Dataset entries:

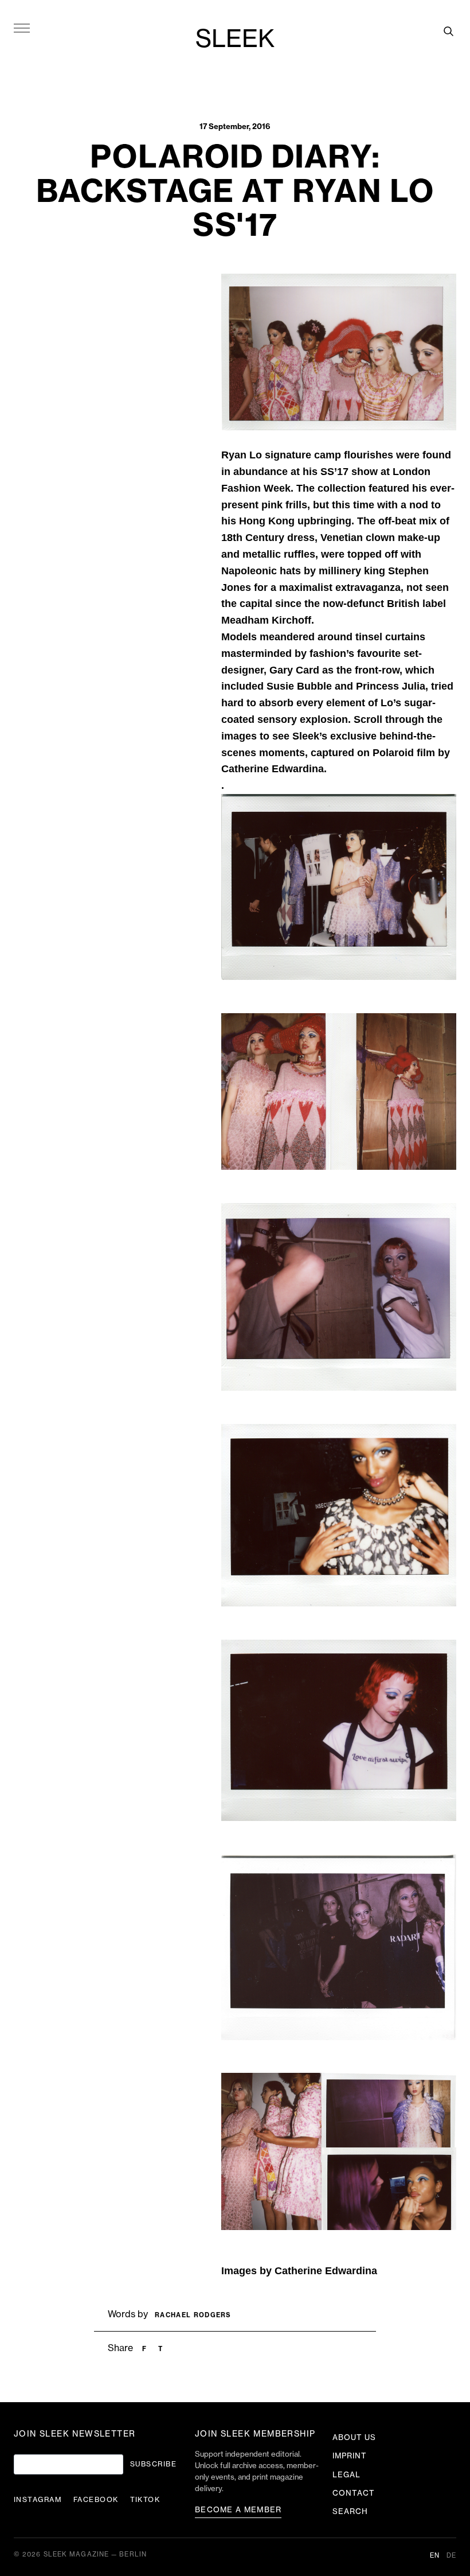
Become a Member (238, 2509)
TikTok (145, 2499)
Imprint (349, 2456)
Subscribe (153, 2464)
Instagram (38, 2499)
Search (350, 2511)
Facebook (96, 2499)
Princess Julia (390, 686)
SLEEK (235, 40)
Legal (346, 2474)
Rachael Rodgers (193, 2315)
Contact (353, 2493)
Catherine (300, 2271)
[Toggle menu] (22, 27)
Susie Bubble (299, 686)
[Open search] (448, 31)
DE (451, 2555)
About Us (354, 2437)
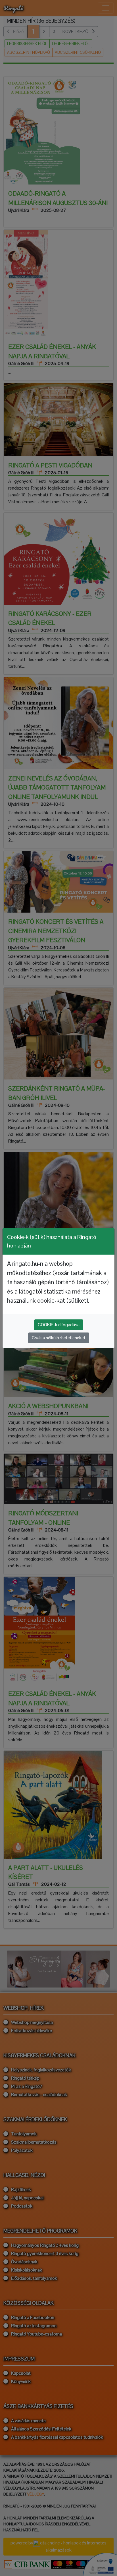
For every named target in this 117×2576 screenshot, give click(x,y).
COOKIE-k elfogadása (59, 1325)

(What you should do)
Retype each record exactly as it stands, but do not include the pictures.

(Result)
Become a Member (238, 2509)
TikTok (145, 2499)
Imprint (349, 2456)
Subscribe (153, 2464)
Instagram (38, 2499)
Search (350, 2511)
Facebook (96, 2499)
Princess Julia (390, 686)
SLEEK (235, 40)
Legal (346, 2474)
Rachael Rodgers (193, 2315)
Contact (353, 2493)
Catherine (300, 2271)
[Toggle menu] (22, 27)
Susie Bubble (299, 686)
[Open search] (448, 31)
DE (451, 2555)
About Us (354, 2437)
For every named target in this 117×2576 screenshot, give click(x,y).
COOKIE-k elfogadása (59, 1325)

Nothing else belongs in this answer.